We synthesized the water-soluble CdTe quantum dots (CdTe QDs) with longer emission wavelength, constructed the luminol-CdTe QDs chemiluminescence resonance energy transfer (CRET) system, and realized the high selectivity ratio detection for Cu2+. Herein, based on the Irving-William sequence, it was found that the para-magnetic ion Cu2+ generally binds more strongly than the diamagnetic ion Cd2+. When Cu2+ is added to the system, Cu2+ tends to bind to the sulfhydryl group (S-H) of stabilizer on CdTe QDs, leading to surface defects of CdTe QDs, which quenches the chemiluminescence (CL) signal remarkably. Meanwhile, due to the superior coordination ability of Cu2+ and ratio detection, the system has better selectivity and anti-interference perfor-mance.
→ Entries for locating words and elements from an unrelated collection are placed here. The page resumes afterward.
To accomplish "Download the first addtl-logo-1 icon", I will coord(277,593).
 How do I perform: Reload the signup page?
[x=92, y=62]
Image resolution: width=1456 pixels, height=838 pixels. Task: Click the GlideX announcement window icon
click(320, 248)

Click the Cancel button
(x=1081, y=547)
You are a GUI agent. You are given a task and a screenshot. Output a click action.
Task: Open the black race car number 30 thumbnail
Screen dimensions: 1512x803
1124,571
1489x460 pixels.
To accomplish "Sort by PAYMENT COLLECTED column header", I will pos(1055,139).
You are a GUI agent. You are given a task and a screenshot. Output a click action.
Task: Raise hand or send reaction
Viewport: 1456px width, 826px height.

The method achieved a highly sensitive, selective, yet reliable measurement of Cu2+ in the concentration range of 0.5 x 10-7-20 x 10-7 M, with a low detection limit of 8.4 nM. Importantly, the sensor has been suc-cessfully exploited to detect Cu2+ in tap water and lake water.

Automated summary

We synthesized water-soluble CdTe quantum dots (CdTe QDs) with longer emission wavelength and constructed a luminol-CdTe QDs chemiluminescence resonance energy transfer (CRET) system for high selectivity ratio detection of Cu2+. The system discovered that the paramagnetic ion Cu2+ generally binds more strongly to the sulfhydryl group (S-H) on CdTe QDs, which leads to surface defects and quenches the chemiluminescence (CL) signal. The method achieved a highly sensitive, selective, and reliable measurement of Cu2+ with a low detection limit of 8.4 nM, and has successfully detected Cu2+ in tap water and lake water.